Berkeley sheriff asks for four bailiffs

February 15, 2000|By ANDREW SCHOTZ

MARTINSBURG - Berkeley County Sheriff Ronald E. Jones plans to hire four deputies as full-time court bailiffs in the next fiscal year under a budget proposal he submitted to the County Commission Tuesday.

Jones said the arrival of a new Circuit Court judge in July will add to his department's court duty workload. "We're really sliding by with the law masters," who preside over child and custody cases, he said.

The new hires will bring the county into compliance with a state law that requires the sheriff or his deputies to act as bailiffs, or court officers, he said.

Berkeley County now has four civilian bailiffs, three full time and one part time. They cover the county's two magistrate courts, two circuit courts, and two full-time law masters.


The Berkeley County Commission has been hearing budget proposals this month from county departments and community organizations. A budget for the fiscal year that runs from July 2000 to June 2001 must be ready by the end of March.

Jones and County Assessor Evelyn M. Fink were the only presenters on Tuesday. Both urged the commission to increase low-level secretary salaries above the current $13,200.

"Six dollars and thirty-five cents an hour is ludicrous to start someone when you can go to Sheetz and start at $7 an hour," Jones said in an interview after his presentation.

Fink said the county is promising a $14,750 salary to new secretaries who are being hired at a higher rank. But she feels there is no difference between the advertised secretary jobs and current positions except pay, and she said it's hurting morale in her office.

Commission members, worried about the costs, balked at the requests for across-the-board higher salaries.

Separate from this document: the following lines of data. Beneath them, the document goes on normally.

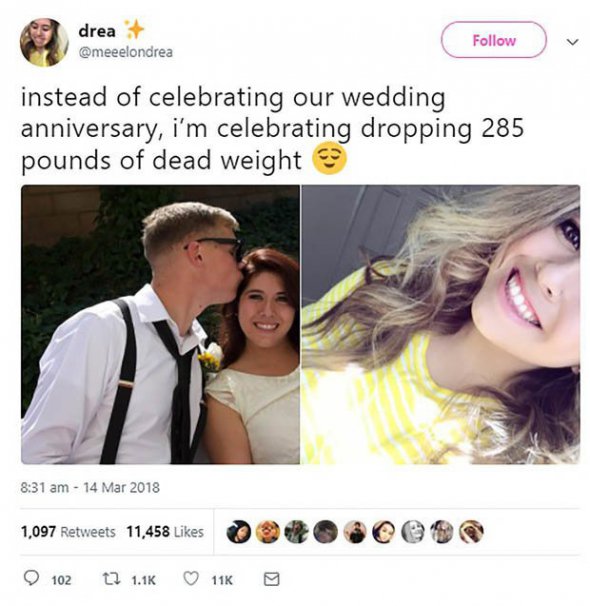The width and height of the screenshot is (590, 606).
Task: Click the 11K likes count
Action: (x=222, y=580)
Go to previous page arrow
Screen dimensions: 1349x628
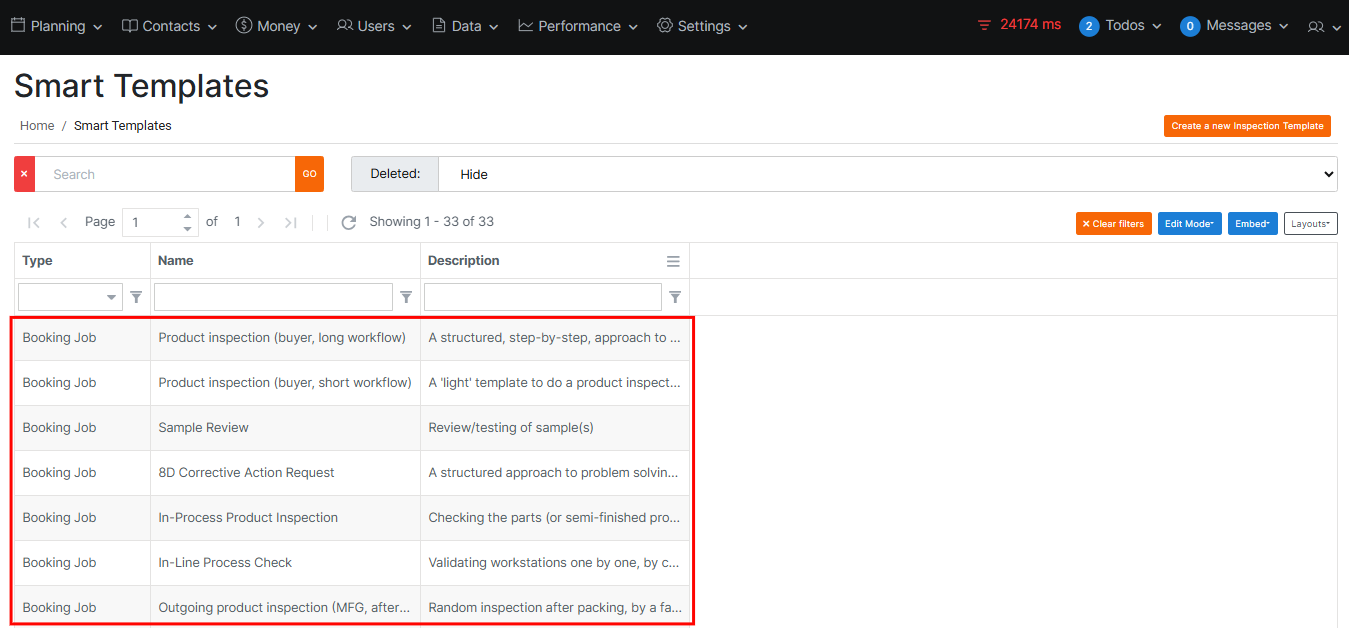point(64,223)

"Once you make a change in one department, you'd have to do it for every department," said Commissioners President D. Wayne Dunham.

"There's no way you can reclassify everybody," said Commissioner Robert L. Burkhart.

Jones's total budget request for the next fiscal year is either $1.57 million or $1.59 million, depending on the raises his employees get. The proposals are about 11 to 13 percent higher than this year's $1.41 million budget.

There are 33 deputies in the department, according to Jones.

The four new deputies would be paid $24,622 each.

The salary for the civilian bailiffs is currently $19,000 for full time and $7,696 for part time.

Another proposed spending increase in the sheriff's budget is $151,000 for six new vehicles. Jones said he asks for new vehicles each year.

That cost is offset some by a reduction in payroll because some long-time employees in the sheriff's department are retiring, he said.

The assessor's budget would go up from $393,000 this year to $413,000 next year, or about 5 percent, according to Fink's proposal.

The county's share of funding for the department would rise from $205,000 to $222,000. The rest is covered by a state fund set aside for appraisal work, Fink said.

The commissioners said they are in a familiar position, forced to make some sizable cuts from requests. "We're already $500,000 over last year," said Burkhart.

Last week, County Prosecutor Pamela Games-Neely asked for an increase of about 17 percent over this year for her department, and the county Health Department requested an increase of 10 percent.